(Data lines)

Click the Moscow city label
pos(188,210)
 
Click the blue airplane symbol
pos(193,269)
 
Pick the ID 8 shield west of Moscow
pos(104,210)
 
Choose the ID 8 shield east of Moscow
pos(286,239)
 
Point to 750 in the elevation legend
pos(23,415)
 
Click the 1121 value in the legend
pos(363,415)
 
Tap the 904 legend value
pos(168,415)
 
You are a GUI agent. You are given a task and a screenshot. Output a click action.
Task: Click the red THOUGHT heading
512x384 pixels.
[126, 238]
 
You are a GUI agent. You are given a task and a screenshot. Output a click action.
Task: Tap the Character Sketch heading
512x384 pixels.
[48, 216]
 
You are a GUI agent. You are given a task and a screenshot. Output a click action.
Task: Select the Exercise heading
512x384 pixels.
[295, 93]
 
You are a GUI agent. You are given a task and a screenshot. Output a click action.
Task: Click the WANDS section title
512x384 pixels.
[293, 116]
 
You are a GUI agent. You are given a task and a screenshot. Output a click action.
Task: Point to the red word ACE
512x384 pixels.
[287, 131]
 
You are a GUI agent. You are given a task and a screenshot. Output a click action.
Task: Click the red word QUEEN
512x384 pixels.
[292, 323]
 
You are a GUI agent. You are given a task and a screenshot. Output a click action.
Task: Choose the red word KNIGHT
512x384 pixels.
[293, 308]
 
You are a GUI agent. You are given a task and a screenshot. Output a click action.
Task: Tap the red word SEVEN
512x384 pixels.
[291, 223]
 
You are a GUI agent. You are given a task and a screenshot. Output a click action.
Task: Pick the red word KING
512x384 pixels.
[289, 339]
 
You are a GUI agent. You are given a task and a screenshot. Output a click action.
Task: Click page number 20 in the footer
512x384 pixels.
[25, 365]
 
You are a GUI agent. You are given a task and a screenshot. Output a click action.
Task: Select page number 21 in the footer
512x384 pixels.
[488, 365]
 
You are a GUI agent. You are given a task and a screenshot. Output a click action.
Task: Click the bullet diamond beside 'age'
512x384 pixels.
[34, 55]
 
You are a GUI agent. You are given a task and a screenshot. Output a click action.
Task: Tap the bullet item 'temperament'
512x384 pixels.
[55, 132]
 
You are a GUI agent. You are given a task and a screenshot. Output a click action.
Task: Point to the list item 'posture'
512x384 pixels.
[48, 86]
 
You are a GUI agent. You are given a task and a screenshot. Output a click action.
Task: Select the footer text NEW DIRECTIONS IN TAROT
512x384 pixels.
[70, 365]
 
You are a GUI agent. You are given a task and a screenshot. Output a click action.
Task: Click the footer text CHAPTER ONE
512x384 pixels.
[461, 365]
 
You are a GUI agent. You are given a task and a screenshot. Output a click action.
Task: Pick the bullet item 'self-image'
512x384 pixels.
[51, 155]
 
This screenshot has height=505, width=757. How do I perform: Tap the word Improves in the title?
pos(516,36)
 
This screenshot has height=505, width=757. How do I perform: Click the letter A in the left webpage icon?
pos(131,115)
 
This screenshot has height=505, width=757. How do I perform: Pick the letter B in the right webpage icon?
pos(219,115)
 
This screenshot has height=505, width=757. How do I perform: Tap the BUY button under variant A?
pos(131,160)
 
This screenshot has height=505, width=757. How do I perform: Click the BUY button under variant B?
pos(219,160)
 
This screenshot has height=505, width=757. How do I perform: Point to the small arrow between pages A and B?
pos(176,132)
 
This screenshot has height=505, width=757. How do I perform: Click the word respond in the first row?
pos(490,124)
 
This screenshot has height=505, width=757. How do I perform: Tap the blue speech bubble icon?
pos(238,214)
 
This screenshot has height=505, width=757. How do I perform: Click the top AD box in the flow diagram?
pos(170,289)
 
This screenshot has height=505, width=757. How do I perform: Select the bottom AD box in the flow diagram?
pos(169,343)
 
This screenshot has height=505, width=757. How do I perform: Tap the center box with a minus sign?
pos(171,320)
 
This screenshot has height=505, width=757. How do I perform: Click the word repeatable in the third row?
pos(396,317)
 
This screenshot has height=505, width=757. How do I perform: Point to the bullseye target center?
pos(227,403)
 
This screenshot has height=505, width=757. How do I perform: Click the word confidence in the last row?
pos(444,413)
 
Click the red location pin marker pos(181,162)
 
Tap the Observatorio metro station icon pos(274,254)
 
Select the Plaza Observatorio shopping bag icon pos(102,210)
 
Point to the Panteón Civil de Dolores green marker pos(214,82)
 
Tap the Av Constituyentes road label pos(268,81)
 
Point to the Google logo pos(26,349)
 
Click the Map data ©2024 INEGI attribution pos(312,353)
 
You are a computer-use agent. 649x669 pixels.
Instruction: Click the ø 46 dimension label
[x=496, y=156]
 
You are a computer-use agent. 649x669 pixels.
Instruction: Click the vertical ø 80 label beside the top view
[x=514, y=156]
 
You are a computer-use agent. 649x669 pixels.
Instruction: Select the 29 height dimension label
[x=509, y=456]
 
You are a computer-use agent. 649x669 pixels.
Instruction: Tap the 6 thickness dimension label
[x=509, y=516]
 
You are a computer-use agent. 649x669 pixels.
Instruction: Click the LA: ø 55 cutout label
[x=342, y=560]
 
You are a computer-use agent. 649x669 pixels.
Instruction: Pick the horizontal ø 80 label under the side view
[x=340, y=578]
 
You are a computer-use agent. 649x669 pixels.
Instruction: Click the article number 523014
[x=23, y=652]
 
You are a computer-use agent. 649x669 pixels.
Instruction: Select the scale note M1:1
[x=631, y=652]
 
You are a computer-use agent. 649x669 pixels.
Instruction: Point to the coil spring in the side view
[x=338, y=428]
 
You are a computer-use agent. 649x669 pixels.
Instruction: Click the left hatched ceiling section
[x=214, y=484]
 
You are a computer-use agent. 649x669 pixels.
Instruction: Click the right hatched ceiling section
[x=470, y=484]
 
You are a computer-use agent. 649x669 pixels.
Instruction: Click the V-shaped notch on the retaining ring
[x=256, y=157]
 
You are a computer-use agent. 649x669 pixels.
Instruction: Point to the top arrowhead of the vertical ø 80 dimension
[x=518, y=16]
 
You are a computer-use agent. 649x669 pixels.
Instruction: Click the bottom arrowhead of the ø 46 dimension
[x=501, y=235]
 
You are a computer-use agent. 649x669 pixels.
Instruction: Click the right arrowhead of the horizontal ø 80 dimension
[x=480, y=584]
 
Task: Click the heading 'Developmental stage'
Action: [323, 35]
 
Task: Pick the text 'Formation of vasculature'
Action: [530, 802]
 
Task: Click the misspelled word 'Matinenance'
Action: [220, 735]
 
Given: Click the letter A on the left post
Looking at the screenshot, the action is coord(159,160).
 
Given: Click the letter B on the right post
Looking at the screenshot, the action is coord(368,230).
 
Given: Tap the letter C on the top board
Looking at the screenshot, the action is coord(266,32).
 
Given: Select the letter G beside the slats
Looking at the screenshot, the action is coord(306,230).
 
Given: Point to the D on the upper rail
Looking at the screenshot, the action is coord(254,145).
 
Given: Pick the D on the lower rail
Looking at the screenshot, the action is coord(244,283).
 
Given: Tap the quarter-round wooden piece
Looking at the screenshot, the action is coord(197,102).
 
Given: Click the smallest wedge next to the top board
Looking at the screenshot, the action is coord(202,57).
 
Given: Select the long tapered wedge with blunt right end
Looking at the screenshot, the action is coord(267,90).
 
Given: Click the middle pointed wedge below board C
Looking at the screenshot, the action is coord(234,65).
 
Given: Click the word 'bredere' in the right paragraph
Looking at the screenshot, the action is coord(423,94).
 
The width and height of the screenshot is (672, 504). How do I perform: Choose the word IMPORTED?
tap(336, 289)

▶ Problem to work on
Please update the rows above by changing every "Output a click action" to "Return a click action" and leaving everything else unchanged.

▶ Worked solution
Click the Moscow city label
pos(188,210)
 
Click the blue airplane symbol
pos(193,269)
 
Pick the ID 8 shield west of Moscow
pos(104,210)
 
Choose the ID 8 shield east of Moscow
pos(286,239)
 
Point to 750 in the elevation legend
pos(23,415)
 
Click the 1121 value in the legend
pos(363,415)
 
Tap the 904 legend value
pos(168,415)
 
You are a GUI agent. You are given a task and a screenshot. Return a click action.
Task: Click the red THOUGHT heading
512x384 pixels.
[126, 238]
 
You are a GUI agent. You are given a task and a screenshot. Return a click action.
Task: Tap the Character Sketch heading
512x384 pixels.
[48, 216]
 
You are a GUI agent. You are given a task and a screenshot. Return a click action.
Task: Select the Exercise heading
512x384 pixels.
[295, 93]
 
You are a GUI agent. You are given a task and a screenshot. Return a click action.
Task: Click the WANDS section title
512x384 pixels.
[293, 116]
 
You are a GUI agent. You are given a task and a screenshot. Return a click action.
Task: Point to the red word ACE
512x384 pixels.
[287, 131]
 
You are a GUI agent. You are given a task and a screenshot. Return a click action.
Task: Click the red word QUEEN
512x384 pixels.
[292, 323]
 
You are a GUI agent. You are given a task and a screenshot. Return a click action.
Task: Choose the red word KNIGHT
512x384 pixels.
[293, 308]
 
You are a GUI agent. You are given a task and a screenshot. Return a click action.
Task: Tap the red word SEVEN
512x384 pixels.
[291, 223]
 
You are a GUI agent. You are given a task and a screenshot. Return a click action.
Task: Pick the red word KING
512x384 pixels.
[289, 339]
 
You are a GUI agent. You are given a task and a screenshot. Return a click action.
Task: Click page number 20 in the footer
512x384 pixels.
[25, 365]
 
You are a GUI agent. You are given a task and a screenshot. Return a click action.
Task: Select page number 21 in the footer
512x384 pixels.
[488, 365]
 
You are a GUI agent. You are given a task and a screenshot. Return a click action.
Task: Click the bullet diamond beside 'age'
512x384 pixels.
[34, 55]
 
You are a GUI agent. You are given a task and a screenshot. Return a click action.
Task: Tap the bullet item 'temperament'
512x384 pixels.
[55, 132]
 
You are a GUI agent. You are given a task and a screenshot. Return a click action.
Task: Point to the list item 'posture'
512x384 pixels.
[48, 86]
 
You are a GUI agent. You are given a task and a screenshot. Return a click action.
Task: Select the footer text NEW DIRECTIONS IN TAROT
512x384 pixels.
[70, 365]
 
You are a GUI agent. You are given a task and a screenshot. Return a click action.
Task: Click the footer text CHAPTER ONE
512x384 pixels.
[461, 365]
 
You are a GUI agent. You are given a task and a screenshot. Return a click action.
Task: Pick the bullet item 'self-image'
512x384 pixels.
[51, 155]
 
This screenshot has height=505, width=757. How do I perform: Tap the word Improves in the title?
pos(516,36)
 
This screenshot has height=505, width=757. How do I perform: Click the letter A in the left webpage icon?
pos(131,115)
 
This screenshot has height=505, width=757. How do I perform: Pick the letter B in the right webpage icon?
pos(219,115)
 
This screenshot has height=505, width=757. How do I perform: Tap the BUY button under variant A?
pos(131,160)
 
This screenshot has height=505, width=757. How do I perform: Click the BUY button under variant B?
pos(219,160)
 
This screenshot has height=505, width=757. How do I perform: Point to the small arrow between pages A and B?
pos(176,132)
 
This screenshot has height=505, width=757. How do I perform: Click the word respond in the first row?
pos(490,124)
 
This screenshot has height=505, width=757. How do I perform: Tap the blue speech bubble icon?
pos(238,214)
 
This screenshot has height=505, width=757. How do I perform: Click the top AD box in the flow diagram?
pos(170,289)
 
This screenshot has height=505, width=757. How do I perform: Select the bottom AD box in the flow diagram?
pos(169,343)
 
This screenshot has height=505, width=757. How do I perform: Tap the center box with a minus sign?
pos(171,320)
 
This screenshot has height=505, width=757. How do I perform: Click the word repeatable in the third row?
pos(396,317)
 
This screenshot has height=505, width=757. How do I perform: Point to the bullseye target center?
pos(227,403)
 
This screenshot has height=505, width=757. How do I perform: Click the word confidence in the last row?
pos(444,413)
 
Click the red location pin marker pos(181,162)
 
Tap the Observatorio metro station icon pos(274,254)
 
Select the Plaza Observatorio shopping bag icon pos(102,210)
 
Point to the Panteón Civil de Dolores green marker pos(214,82)
 
Tap the Av Constituyentes road label pos(268,81)
 
Point to the Google logo pos(26,349)
 
Click the Map data ©2024 INEGI attribution pos(312,353)
 
You are a computer-use agent. 649x669 pixels.
Instruction: Click the ø 46 dimension label
[x=496, y=156]
 
You are a computer-use agent. 649x669 pixels.
Instruction: Click the vertical ø 80 label beside the top view
[x=514, y=156]
 
You are a computer-use agent. 649x669 pixels.
Instruction: Select the 29 height dimension label
[x=509, y=456]
 
You are a computer-use agent. 649x669 pixels.
Instruction: Tap the 6 thickness dimension label
[x=509, y=516]
 
You are a computer-use agent. 649x669 pixels.
Instruction: Click the LA: ø 55 cutout label
[x=342, y=560]
 
You are a computer-use agent. 649x669 pixels.
Instruction: Pick the horizontal ø 80 label under the side view
[x=340, y=578]
 
You are a computer-use agent. 649x669 pixels.
Instruction: Click the article number 523014
[x=23, y=652]
 
You are a computer-use agent. 649x669 pixels.
Instruction: Select the scale note M1:1
[x=631, y=652]
 
You are a computer-use agent. 649x669 pixels.
Instruction: Point to the coil spring in the side view
[x=338, y=428]
 
You are a computer-use agent. 649x669 pixels.
Instruction: Click the left hatched ceiling section
[x=214, y=484]
 
You are a computer-use agent. 649x669 pixels.
Instruction: Click the right hatched ceiling section
[x=470, y=484]
 
You are a computer-use agent. 649x669 pixels.
Instruction: Click the V-shaped notch on the retaining ring
[x=256, y=157]
 
You are a computer-use agent. 649x669 pixels.
Instruction: Point to the top arrowhead of the vertical ø 80 dimension
[x=518, y=16]
 
You are a computer-use agent. 649x669 pixels.
Instruction: Click the bottom arrowhead of the ø 46 dimension
[x=501, y=235]
 
You are a computer-use agent. 649x669 pixels.
Instruction: Click the right arrowhead of the horizontal ø 80 dimension
[x=480, y=584]
 
Task: Click the heading 'Developmental stage'
Action: [323, 35]
 
Task: Pick the text 'Formation of vasculature'
Action: [530, 802]
 
Task: Click the misspelled word 'Matinenance'
Action: [220, 735]
 
Given: Click the letter A on the left post
Looking at the screenshot, the action is coord(159,160).
 
Given: Click the letter B on the right post
Looking at the screenshot, the action is coord(368,230).
 
Given: Tap the letter C on the top board
Looking at the screenshot, the action is coord(266,32).
 
Given: Select the letter G beside the slats
Looking at the screenshot, the action is coord(306,230).
 
Given: Point to the D on the upper rail
Looking at the screenshot, the action is coord(254,145).
 
Given: Pick the D on the lower rail
Looking at the screenshot, the action is coord(244,283).
 
Given: Tap the quarter-round wooden piece
Looking at the screenshot, the action is coord(197,102).
 
Given: Click the smallest wedge next to the top board
Looking at the screenshot, the action is coord(202,57).
 
Given: Select the long tapered wedge with blunt right end
Looking at the screenshot, the action is coord(267,90).
 
Given: Click the middle pointed wedge below board C
Looking at the screenshot, the action is coord(234,65).
 
Given: Click the word 'bredere' in the right paragraph
Looking at the screenshot, the action is coord(423,94).
 
The width and height of the screenshot is (672, 504). How do I perform: Choose the word IMPORTED?
tap(336, 289)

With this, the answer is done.